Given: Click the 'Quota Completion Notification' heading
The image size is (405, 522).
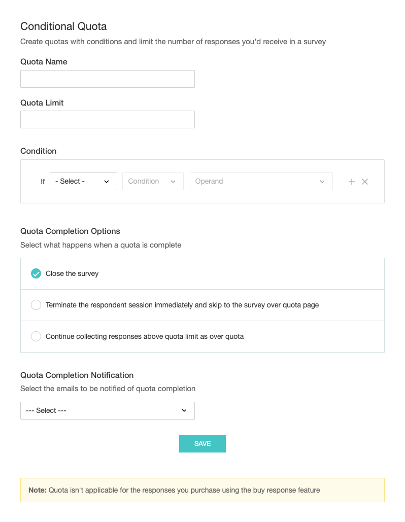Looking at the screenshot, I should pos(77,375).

^^^^^^^^

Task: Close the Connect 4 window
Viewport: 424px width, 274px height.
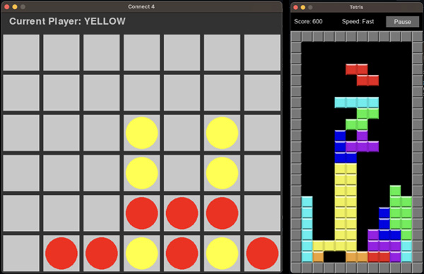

^^^^^^^^

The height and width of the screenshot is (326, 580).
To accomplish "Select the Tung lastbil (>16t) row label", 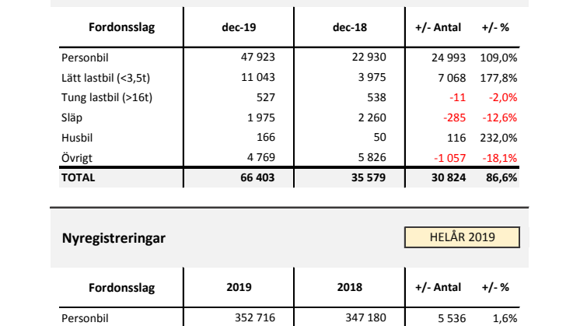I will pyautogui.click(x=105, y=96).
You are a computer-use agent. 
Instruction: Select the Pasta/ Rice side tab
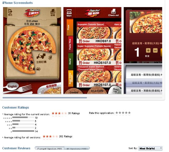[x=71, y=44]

^^^^^^^^

--- What to do ---
The answer must be every line of the entries that includes the word "width".

--- Response ---
Viewport: 424px width, 274px height.
The height and width of the screenshot is (326, 580).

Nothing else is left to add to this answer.